Quintanilla’s case is one of a growing number of Farxiga lawsuits and Invokana lawsuits filed in recent months, each raising similar allegations that the makers of these new diabetes drugs placed their desire for profits before consumer safety by pushing doctors and patients to use these new drugs without disclosing potential side effects.

As more and more individuals switch to Farxiga, Invokana or other SGLT-2 inhibitors, a steady stream of serious safety signals have emerged in post-marketing adverse event reports, leading the FDA to issue several warnings for consumers and the medical community over the past year.

On June 14, the FDA issued a drug safety communication ordering the makers of Invokana, Invokamet, Farxiga and Xigduo XR to add stronger label warnings about the risk of kidney damage. The warning comes after more than 100 adverse event reports involving patients who suffered acute kidney injury, which may cause hospitalization or potentially lead to kidney failure and death.

The order came about a month after an investigation by federal health officials that also required new warnings about problems with diabetic ketoacidosis with Farxiga, Invokana and other members of the class.

“The development of Plaintiff’s injuries was preventable and resulted directly from Defendants’ failure and refusal to conduct proper safety studies, failure to properly assess and publicize alarming safety signals, suppression of information revealing serious and life-threatening risks, willful and wanton failure to provide adequate instructions, and willful misrepresentations concerning the nature and safety of Farxiga,” the complaint filed by Quintanilla states. “Both Defendants’ conduct and the product defects complained of herein were substantial factors in bringing about and exacerbating Plaintiff’s injuries.”

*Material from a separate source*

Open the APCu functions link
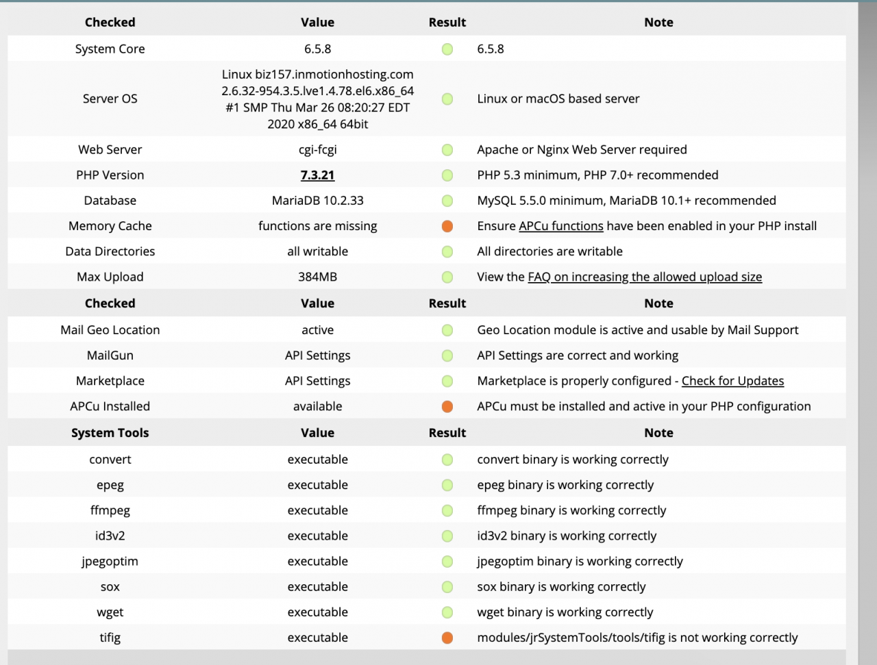 560,226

Quintanilla presents claims of defective design, failure to warn, willful or wanton misconduct and negligence. The lawsuit seeks both compensatory and punitive damages.

As Farxiga and Invokana injury attorneys continue to review cases, they expect that the number of claims will continue to grow, with potentially hundreds or thousands of Farxiga and Invokana lawsuits filed in the coming months and years.